(Work instruction)
Reproduce all entries precisely as they are written.

(Excerpted records)
---

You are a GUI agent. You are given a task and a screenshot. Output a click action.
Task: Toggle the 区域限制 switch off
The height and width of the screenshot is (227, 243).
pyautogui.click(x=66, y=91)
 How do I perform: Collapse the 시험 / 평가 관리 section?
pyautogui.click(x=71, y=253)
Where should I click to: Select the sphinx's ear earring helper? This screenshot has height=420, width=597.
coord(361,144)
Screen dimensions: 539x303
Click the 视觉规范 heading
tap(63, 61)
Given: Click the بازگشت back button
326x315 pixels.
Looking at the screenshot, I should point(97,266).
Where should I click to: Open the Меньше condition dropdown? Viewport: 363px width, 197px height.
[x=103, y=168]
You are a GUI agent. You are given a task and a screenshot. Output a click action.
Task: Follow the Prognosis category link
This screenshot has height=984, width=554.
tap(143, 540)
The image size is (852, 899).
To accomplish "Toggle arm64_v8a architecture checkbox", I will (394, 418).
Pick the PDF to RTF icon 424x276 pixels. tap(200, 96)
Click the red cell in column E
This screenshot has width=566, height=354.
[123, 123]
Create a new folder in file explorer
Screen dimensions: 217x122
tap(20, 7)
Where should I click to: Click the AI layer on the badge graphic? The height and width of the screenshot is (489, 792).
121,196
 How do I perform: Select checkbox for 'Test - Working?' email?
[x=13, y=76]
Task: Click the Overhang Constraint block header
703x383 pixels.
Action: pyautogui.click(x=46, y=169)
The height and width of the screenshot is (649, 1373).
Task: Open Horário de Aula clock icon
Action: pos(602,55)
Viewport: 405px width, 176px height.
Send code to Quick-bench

---

(Response to the task)
You are a GUI agent. You are given a task and a screenshot. Output a click action.
Task: Toggle the 区域限制 switch off
The height and width of the screenshot is (227, 243).
pyautogui.click(x=66, y=91)
 How do I perform: Collapse the 시험 / 평가 관리 section?
pyautogui.click(x=71, y=253)
Where should I click to: Select the sphinx's ear earring helper? This screenshot has height=420, width=597.
coord(361,144)
Screen dimensions: 539x303
Click the 视觉规范 heading
tap(63, 61)
Given: Click the بازگشت back button
326x315 pixels.
Looking at the screenshot, I should point(97,266).
Where should I click to: Open the Меньше condition dropdown? Viewport: 363px width, 197px height.
[x=103, y=168]
You are a GUI agent. You are given a task and a screenshot. Output a click action.
Task: Follow the Prognosis category link
This screenshot has height=984, width=554.
tap(143, 540)
The image size is (852, 899).
To accomplish "Toggle arm64_v8a architecture checkbox", I will (394, 418).
Pick the PDF to RTF icon 424x276 pixels. tap(200, 96)
Click the red cell in column E
This screenshot has width=566, height=354.
[123, 123]
Create a new folder in file explorer
Screen dimensions: 217x122
tap(20, 7)
Where should I click to: Click the AI layer on the badge graphic? The height and width of the screenshot is (489, 792).
121,196
 How do I perform: Select checkbox for 'Test - Working?' email?
[x=13, y=76]
Task: Click the Overhang Constraint block header
703x383 pixels.
Action: pyautogui.click(x=46, y=169)
The height and width of the screenshot is (649, 1373).
Task: Open Horário de Aula clock icon
Action: pos(602,55)
Viewport: 405px width, 176px height.
Send code to Quick-bench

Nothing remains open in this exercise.